By Tom Ballard, Chief Alliance Officer, PYA
“We decided nearly two years ago to throw gas on the fire and go out and raise money,” Chris Van Beke, Co-Founder and Chief Executive Officer (CEO) of Vendor Registry, told us in a recent interview.
Fast forward to the end of 2016, and the Knoxville-based company has successfully closed on an oversubscribed seed stage round of $1.8 million.
“We secured our first money in March of 2016 and finished at the end of 2016,” Van Beke says. The new funding will allow the company that links local governments and vendors with a streamlined purchasing process to accelerate its growth.
Founded in 2012, the company now serves more than 200 local governments in 20 states and has more than 25,000 vendors in its database. Van Beke says there are about 100 governmental clients in Tennessee with the largest being the City of Knoxville.
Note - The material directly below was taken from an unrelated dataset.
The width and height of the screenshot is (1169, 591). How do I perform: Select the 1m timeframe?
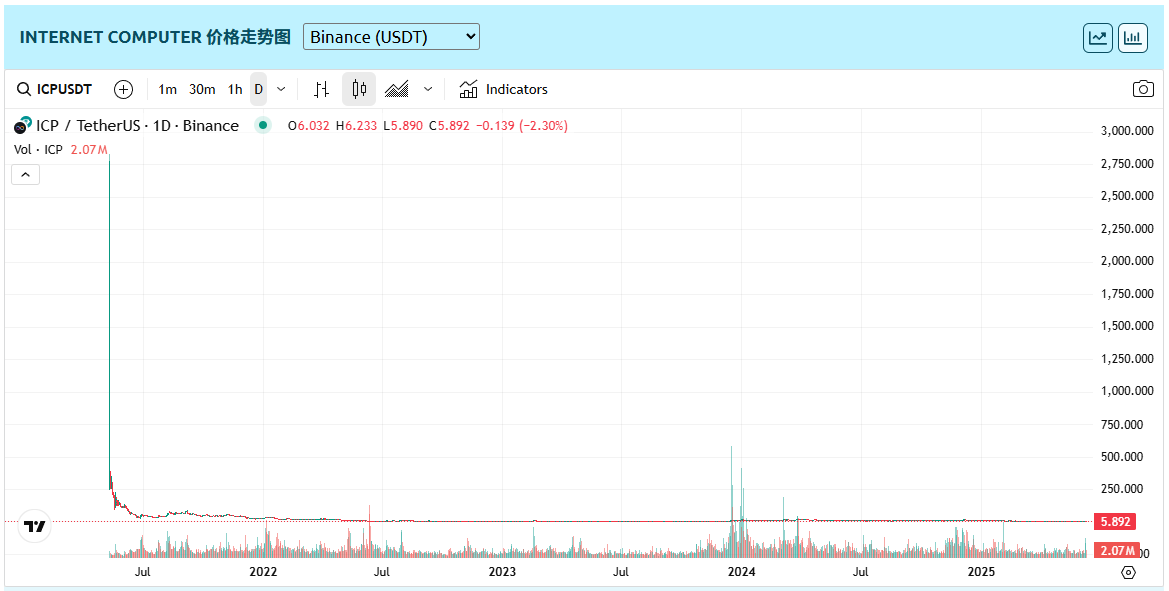click(167, 89)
“This seed round allows us to scale, mostly for sales, marketing and software development,” the CEO says, adding that Vendor Registry is actively seeking applicants for those slots.
Van Beke is particularly proud of the company that, like any start-up, has faced some ups and downs in its first five years.
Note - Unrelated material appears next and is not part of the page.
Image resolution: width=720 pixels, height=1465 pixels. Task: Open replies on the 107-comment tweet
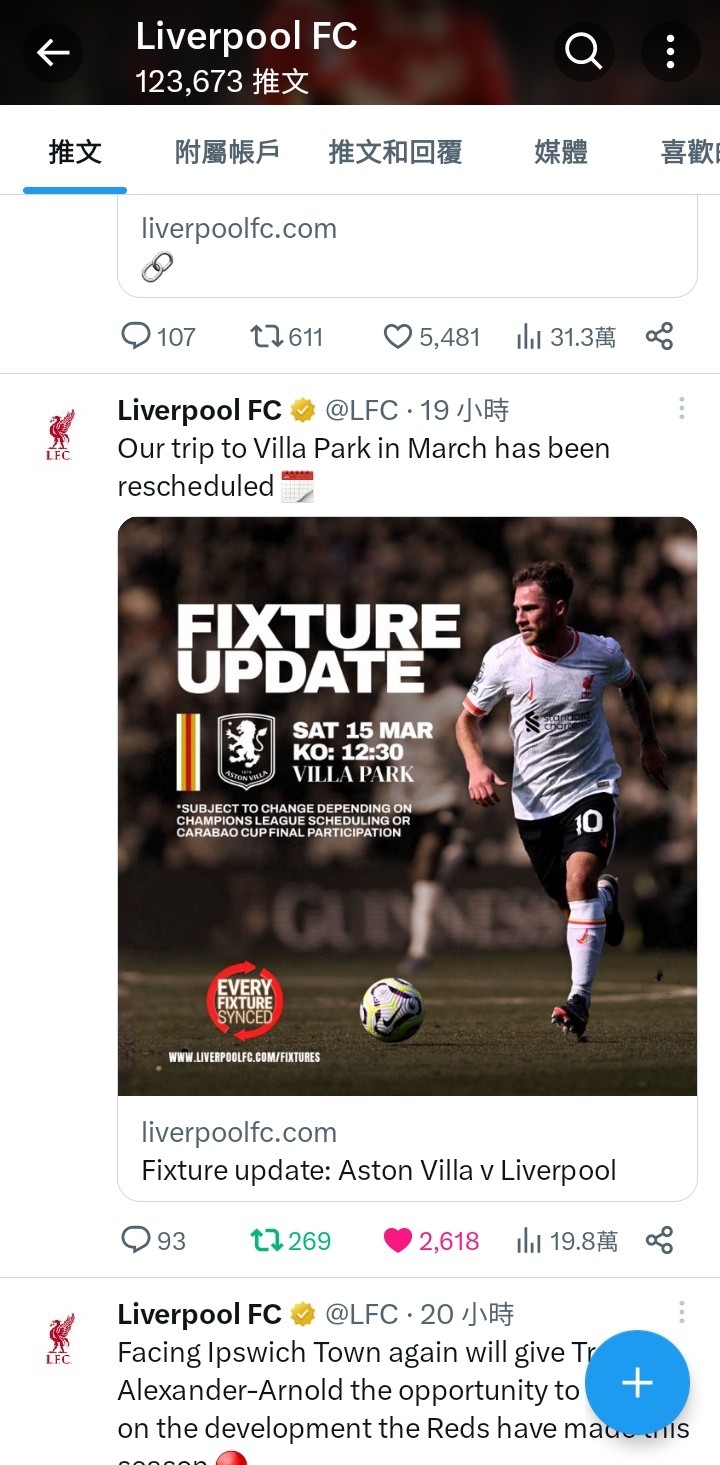click(x=158, y=337)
“We have a great team that has done an amazing job with limited resources,” he says. Now, instead of the linear growth which it has experienced, Van Beke hopes the new investments will allow it to scale faster.
The company had a record-breaking December. “Every month, we’re continuing to break new records,” he says.
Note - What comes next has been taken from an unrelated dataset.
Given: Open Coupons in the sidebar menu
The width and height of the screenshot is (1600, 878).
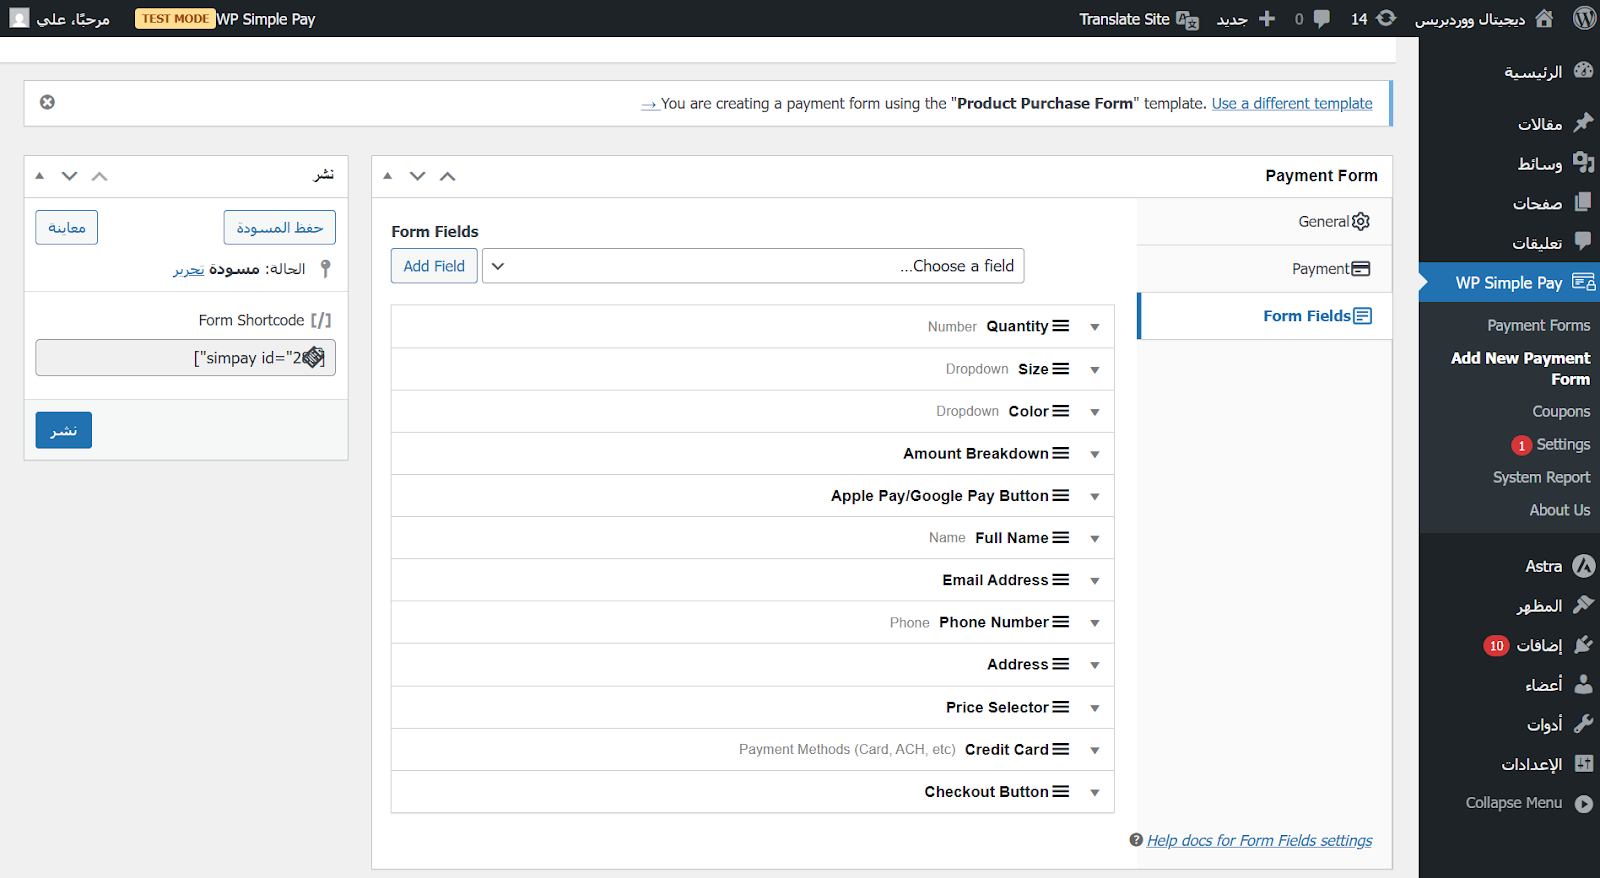Looking at the screenshot, I should click(x=1560, y=411).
The seed round came from individual investors and five funds, two of which are East Tennessee-based. They are The Lighthouse Fund and the Chattanooga Renaissance Fund. The others are Venture South out of Greenville, SC; Allos Alpha from Cincinnati; and Cantos Ventures based in San Francisco.
“We’re really excited to have institutional investors on board,” Van Beke said. “The caliber of investors like these gets others to feel comfortable in making investments. It’s the snowball effect.”
Vendor Registry was a participant in the inaugural cohort of Launch Tennessee’s “The TENN” master accelerator and placed first in the finale as noted in this teknovation.biz article.
“We initially started thinking about fundraising in 2014 during ‘The TENN’ program,” Van Beke said. One of the key components of the months-long activity is a series of trips to California and New York City to meet venture capitalists.
With a successful seed stage round under his belt, we asked Van Beke for lessons that he learned and was willing to share with others.
“It’s going to take you longer than you think,” he said. Vendor Registry secured its first million in about six months, and it took another six months to close the round.
Van Beke also noted the importance of asking a start-up’s investors to make introductions to other angels or funds. He recalls asking an angel for the names of other investors he would like to see Vendor Registry secure before that angel invested. The individual named three and introduced Van Beke to two. In the end, Vendor Registry secured investments from all three.
“Create a sense of urgency, setting deadlines to secure decisions,” Van Beke also advised in relation to a start-up’s funding targets. “Most importantly, never stop filling your pipeline. You’re never there until the last check is cashed. It takes discipline to keep at it.”
Looking to the future, Van Beke is very optimistic about the sector where Vendor Registry is focused.
“Local government budgets are improving with more dollars being invested in IT systems and software,” he says. “The space is becoming more attractive.”
To illustrate the latter point, Van Beke cited the August 2016 “ELGL Choice Awards” that ranked Vendor Registry fourth among the top 50 companies serving local governments.
“We’re getting a lot of interest from non-coastal venture capitalists,” he says. That will prove very beneficial when the company goes for a Series A round.